— Хорошо, не переживай, сделаем. Сань…
— Что?
— На счет рапорта не пори горячку. Кроме тебя некому вертолетами командовать. Нас тогда или в тыл вернут или, ничего не понимая, на убой бросят. В обоих случаях плохо. И училище закроют, и Михаилу Леонтьевичу КБ прикроют. Да и меня комиссуют к чертям собачьим!
— Я подумаю…
Настя смотрела в мутное вагонное стекло, как фигура Стаина, широко размахивая руками, удаляется в сторону здания вокзала и слезы сами наворачивались на глаза. Не зашел. Даже не поздоровался. Неужели он не понимает, как она скучала, думала о нем, как ждала эту встречу?! А он даже не вспомнил о ней! Настя уткнулась лбом в холодное стекло и с всхлипом втянула воздух.
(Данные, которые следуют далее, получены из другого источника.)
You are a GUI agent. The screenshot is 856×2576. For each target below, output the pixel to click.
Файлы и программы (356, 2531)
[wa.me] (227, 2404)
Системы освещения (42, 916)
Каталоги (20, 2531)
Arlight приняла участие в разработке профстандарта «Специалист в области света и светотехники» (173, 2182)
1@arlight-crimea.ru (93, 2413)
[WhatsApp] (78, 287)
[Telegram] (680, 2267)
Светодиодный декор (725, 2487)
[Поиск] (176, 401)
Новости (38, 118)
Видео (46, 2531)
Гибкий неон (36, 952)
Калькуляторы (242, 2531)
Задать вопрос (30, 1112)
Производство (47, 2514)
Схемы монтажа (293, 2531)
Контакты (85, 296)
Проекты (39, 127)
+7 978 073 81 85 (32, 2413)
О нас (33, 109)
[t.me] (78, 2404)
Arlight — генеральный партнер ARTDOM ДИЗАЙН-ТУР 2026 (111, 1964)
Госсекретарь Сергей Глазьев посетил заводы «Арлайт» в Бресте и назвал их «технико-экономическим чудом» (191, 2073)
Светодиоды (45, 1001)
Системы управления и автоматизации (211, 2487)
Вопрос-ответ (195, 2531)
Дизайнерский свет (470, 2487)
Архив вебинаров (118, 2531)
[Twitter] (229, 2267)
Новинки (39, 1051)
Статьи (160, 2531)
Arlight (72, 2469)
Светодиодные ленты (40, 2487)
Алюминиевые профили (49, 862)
— Настьк, ты чего? — с беспокойством свесилась с верхней полки Ленка Волкова.
— Ничего…
— От ничего не плачут.
— А я и не плачу! — ну вот что она пристала?! К ней вон Литвинов каждые полчаса заглядывает. Леночка то, Леночка се. Фи! А еще и комсорг с командиром отряда самообороны! От обиды в голову лезли мысли не достойные хорошей подруги и комсомолки, но ничего поделать с этим она не могла. Отчего становилось еще хуже. Волкова ловко спрыгнула сверху и села рядом с Настей.
— Подруга, ты чего? — обняла она Настю за плечи и, бросив взгляд в окно, тоже увидела Стаина, — Из-за Сашки что ли?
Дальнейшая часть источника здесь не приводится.